** Opening Data excerpts block **

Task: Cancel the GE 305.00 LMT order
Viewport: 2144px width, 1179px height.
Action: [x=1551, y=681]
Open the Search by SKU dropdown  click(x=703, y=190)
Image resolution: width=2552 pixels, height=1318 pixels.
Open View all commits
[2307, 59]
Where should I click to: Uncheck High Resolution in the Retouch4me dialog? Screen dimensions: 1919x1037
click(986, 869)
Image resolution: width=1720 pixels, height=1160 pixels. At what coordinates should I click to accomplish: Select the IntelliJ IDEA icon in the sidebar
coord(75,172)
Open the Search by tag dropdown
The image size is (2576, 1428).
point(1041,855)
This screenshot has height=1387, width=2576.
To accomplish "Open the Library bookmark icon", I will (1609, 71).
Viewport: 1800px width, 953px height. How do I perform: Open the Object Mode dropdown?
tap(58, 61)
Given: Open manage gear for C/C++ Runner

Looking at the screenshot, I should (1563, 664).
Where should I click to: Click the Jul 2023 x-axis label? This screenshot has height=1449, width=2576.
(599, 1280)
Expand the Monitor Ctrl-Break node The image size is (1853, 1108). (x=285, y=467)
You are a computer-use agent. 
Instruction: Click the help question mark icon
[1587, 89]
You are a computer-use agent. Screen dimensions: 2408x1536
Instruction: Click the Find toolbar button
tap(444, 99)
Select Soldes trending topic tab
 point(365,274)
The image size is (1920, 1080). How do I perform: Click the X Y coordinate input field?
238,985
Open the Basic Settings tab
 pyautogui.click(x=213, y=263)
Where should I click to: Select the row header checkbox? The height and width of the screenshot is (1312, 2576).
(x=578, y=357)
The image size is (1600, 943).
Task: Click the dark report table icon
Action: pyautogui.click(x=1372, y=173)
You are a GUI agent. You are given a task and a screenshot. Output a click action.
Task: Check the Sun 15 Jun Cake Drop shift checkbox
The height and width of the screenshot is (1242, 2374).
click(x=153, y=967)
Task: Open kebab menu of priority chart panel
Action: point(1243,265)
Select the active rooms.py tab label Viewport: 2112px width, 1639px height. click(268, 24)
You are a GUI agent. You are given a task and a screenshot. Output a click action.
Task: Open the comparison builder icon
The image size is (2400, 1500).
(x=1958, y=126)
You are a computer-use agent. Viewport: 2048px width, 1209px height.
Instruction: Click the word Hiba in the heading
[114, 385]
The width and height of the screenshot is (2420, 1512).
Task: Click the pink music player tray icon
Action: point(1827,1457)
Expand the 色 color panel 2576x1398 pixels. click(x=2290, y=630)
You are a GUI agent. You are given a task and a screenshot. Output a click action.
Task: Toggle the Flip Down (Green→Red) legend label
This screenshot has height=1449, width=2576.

** Closing Data excerpts block **

| About this exercise |
Print the data in full. Match it exactly.

| Written solution |
Task: Cancel the GE 305.00 LMT order
Viewport: 2144px width, 1179px height.
Action: [x=1551, y=681]
Open the Search by SKU dropdown  click(x=703, y=190)
Image resolution: width=2552 pixels, height=1318 pixels.
Open View all commits
[2307, 59]
Where should I click to: Uncheck High Resolution in the Retouch4me dialog? Screen dimensions: 1919x1037
click(986, 869)
Image resolution: width=1720 pixels, height=1160 pixels. At what coordinates should I click to accomplish: Select the IntelliJ IDEA icon in the sidebar
coord(75,172)
Open the Search by tag dropdown
The image size is (2576, 1428).
point(1041,855)
This screenshot has height=1387, width=2576.
To accomplish "Open the Library bookmark icon", I will (1609, 71).
Viewport: 1800px width, 953px height. How do I perform: Open the Object Mode dropdown?
tap(58, 61)
Given: Open manage gear for C/C++ Runner

Looking at the screenshot, I should (1563, 664).
Where should I click to: Click the Jul 2023 x-axis label? This screenshot has height=1449, width=2576.
(599, 1280)
Expand the Monitor Ctrl-Break node The image size is (1853, 1108). (x=285, y=467)
You are a computer-use agent. 
Instruction: Click the help question mark icon
[1587, 89]
You are a computer-use agent. Screen dimensions: 2408x1536
Instruction: Click the Find toolbar button
tap(444, 99)
Select Soldes trending topic tab
 point(365,274)
The image size is (1920, 1080). How do I perform: Click the X Y coordinate input field?
238,985
Open the Basic Settings tab
 pyautogui.click(x=213, y=263)
Where should I click to: Select the row header checkbox? The height and width of the screenshot is (1312, 2576).
(x=578, y=357)
The image size is (1600, 943).
Task: Click the dark report table icon
Action: pyautogui.click(x=1372, y=173)
You are a GUI agent. You are given a task and a screenshot. Output a click action.
Task: Check the Sun 15 Jun Cake Drop shift checkbox
The height and width of the screenshot is (1242, 2374).
click(x=153, y=967)
Task: Open kebab menu of priority chart panel
Action: point(1243,265)
Select the active rooms.py tab label Viewport: 2112px width, 1639px height. click(268, 24)
You are a GUI agent. You are given a task and a screenshot. Output a click action.
Task: Open the comparison builder icon
The image size is (2400, 1500).
(x=1958, y=126)
You are a computer-use agent. Viewport: 2048px width, 1209px height.
Instruction: Click the word Hiba in the heading
[114, 385]
The width and height of the screenshot is (2420, 1512).
Task: Click the pink music player tray icon
Action: point(1827,1457)
Expand the 色 color panel 2576x1398 pixels. click(x=2290, y=630)
You are a GUI agent. You are given a task and a screenshot. Output a click action.
Task: Toggle the Flip Down (Green→Red) legend label
This screenshot has height=1449, width=2576.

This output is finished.